В Находке врачи Семенов и Попугаева учили меня, как защищаться от этой, казалось бы, неизбежной деградации. Если бы не их помощь, я наверное превратился бы в равнодушного человека, лишенного гражданских или человеческих порывов. Мне повезло, что я встретил людей, которые не только спасли мне жизнь, но и показали, как сохранить отзывчивость к людям. Общение с ними помогло мне выстоять и дало надежду на будущее. На Колыме я понял, что деградация не просто побочный продукт условий, в которых мы жили: так было задумано — не только взвалить на нас непомерную работу, но и превратить в животных.

В темной камере, голодный, дрожащий от холода, я думал о том, через что прошел: Красная Армия, происшествие с танком, военно-полевой суд, Ефим Ползун, «Буреполом», телячий вагон, «Бухта Находка», Колыма, изолятор. Что дальше? Куда заведет меня судьба? Я успокоился. Буду бороться за свою жизнь. Заключение в изоляторе подвело меня к краю пропасти, где я еще не был.

Вечером, на пятые сутки, меня освободили. Ночь была безоблачная, на темно-синем небе сияла полная луна. Я был ошеломлен. Холодный воздух наполнил легкие. Странно, подумал я, еще только середина сентября. Такая ранняя зима! Я подышал на ладони и пошевелил замерзшими пальцами ног. У ворот меня обыскали караульные, и я вошел в зону.

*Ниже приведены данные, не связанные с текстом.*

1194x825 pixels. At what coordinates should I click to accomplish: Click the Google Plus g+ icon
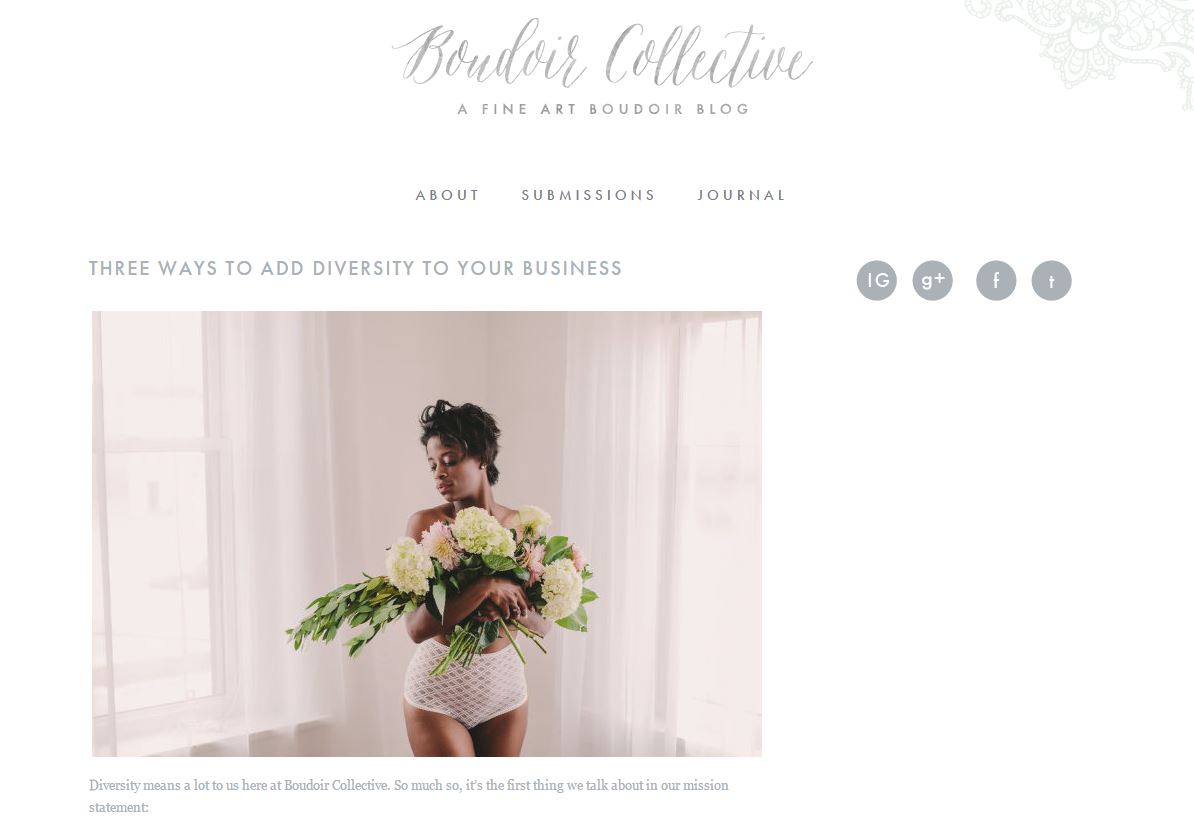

Когда я сидел один в изоляторе, я чувствовал себя чуть ли ни героем. Но возвращаться в палатку было страшно. Я боялся, что Громов и Ручка станут издеваться надо мной. Я хотел мира, но как можно мириться с людьми, которые презирают и хотят изувечить меня?

Громов сидел на нарах у печки со своими блатными. Когда я проходил мимо, он хлопнул меня по плечу:

— Вижу, ты в порядке. Притомился, наверное. Завтра станешь на конвейер. Оклемаешься. Тогда поговорим.